If South Sudan secedes from the North, it will not be the first time in recent years that an African nation faces a citizenship crisis. Comparisons can be drawn with the Eritrea-Ethiopia experience. As a result of a referendum, Eritrea peacefully seceded from Ethiopia in 1993 with both sides agreeing to respect the rights of citizens living on either territory by issuing dual nationality.3 In Sudan no such agreement has been reached thus far. In 1998, however, a conflict over borders led the Ethiopian government to expel and deprive many Eritreans of citizenship as a vote for the referendum was considered a vote for repatriation to Eritrea. Eritrea has also expelled and denationalised those of Ethiopian origin. Nevertheless, irrespective of being treated as foreigners and second-class citizens with no protection of their rights, and ultimately stateless, many of each nationality decided to remain in the other’s territory.
It is difficult to assess at this point whether or not the Southerners will be expelled from the North and vice versa if there is secession. It has been suggested by high-ranking officials that, despite it being contrary to the CPA, Southerners in the North who vote for secesion will not be entitled to citizenship of North Sudan.
And if the Southern IDPs choose to remain in the North, they will continue to live under shari’a law as the NCP has no intention of governing a secular Sudan. There is some question of the extent to which the Southern non-Muslims’ human rights will be protected, especially if they end up having to live as ‘foreigners’ in the North.
Sudan has not ratified the 1961 Convention on the Reduction of Statelessness, and therefore it has no international obligation as a contracting state to ensure that Southerners can acquire Northern nationality and not be denied it “on racial, ethnic, religious or political grounds”. Religious and ethnic tensions may arise, and it is not inconceivable that certain groups will resort to violence. There has been no public discussion as yet of any contingency plans to counter violent eruptions or new conflicts.

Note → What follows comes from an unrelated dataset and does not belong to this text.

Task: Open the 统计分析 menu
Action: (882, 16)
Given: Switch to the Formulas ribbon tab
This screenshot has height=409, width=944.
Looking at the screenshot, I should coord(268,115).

As the CPA was designed to promote unity, there is no indication as to what citizenship the displaced Southerners could acquire. To date neither the North nor the South has declared what citizenship people of the new Sudan would be entitled to. If the people who originate from the South cannot choose their own citizenship – i.e Northern or dual citizenship – they may become stateless if they decide to remain in the North. They may not even be entitled to refugee status if the cessation clause is applied. Southerners will not be eligible to apply for refugee status as secession would mark the end of their struggle and of the conflict, in which case they no longer have a well-founded fear of persecution.
If UNHCR decides to adopt the policy of cessation and classify Southerners in the North as a group that is no longer in need of protection, then the international community should at least offer durable solutions in the South. If forced to repatriate, Southerners will have great need of homes, livelihoods and a sense of community.
Taghrid Hashim Ahmed (firstname.lastname@example.org) has a degree in international relations and international development and an MSc in contemporary conflict and violence.
As of November 2010, UNHCR had been in discussion on a range of issues with both Southern and Northern leaders, the African Union and UNMIS but had not been asked to participate formally as an expert adviser in the working group on citizenship.